The claim comes from Simon Phelps, 30-year-old founder of Fluvial Innovations, who invented the Floodstop barrier as part of a project for Bournemouth University.

He said: “Sandbags were used during the summer floods of 2007 as they are now. They didn’t work then and they have never been effective at flood prevention. Sandbags are deployed to put people’s minds at rest that councils are doing something, when in truth their expensive, slow to assemble and completely ineffective at dealing with floodwaters.”

He said his Floodstop barrier was “low cost and far more effective than sandbags”.

He added: “The barrier can be rapidly deployed by one person. It doesn’t need to be bolted to the ground and the units are simply connected using slide-in keys. The barrier is reusable and it works, unlike sandbags.

“Householders and local authorities are wasting a large amount of money on sandbags that are prone to leakage, slow to assemble and can only be used once.”

The Floodstop barriers fill with the rising floodwater, weighing them down.

“The beauty of this system is that when flood waters eventually recede, the barrier becomes light enough to be taken away by one person,” Mr Phelps added.

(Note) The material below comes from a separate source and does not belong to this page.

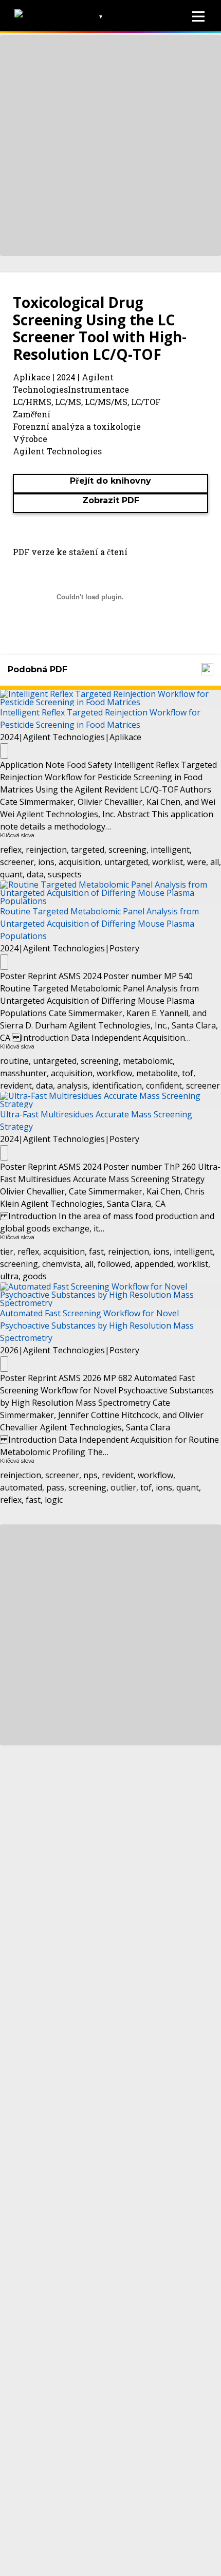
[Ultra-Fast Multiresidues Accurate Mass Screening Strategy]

Mr Phelps developed the idea after watching a TV programme about the Lewes and Uckfield floods of 2000. It showed that more than 500 properties flooded because sandbagging methods failed.

Mr Phelps has been working alongside Bournemouth University since he graduated in 2005 and his product has been bought by homeowners in the UK and USA.

The Environment Agency, several local authorities and businesses are among his customers.

The Emergency Planning Society voted Floodstop as the most innovative product of 2009 and it won the Best Climate Ready Initiative title in Climate Week 2013.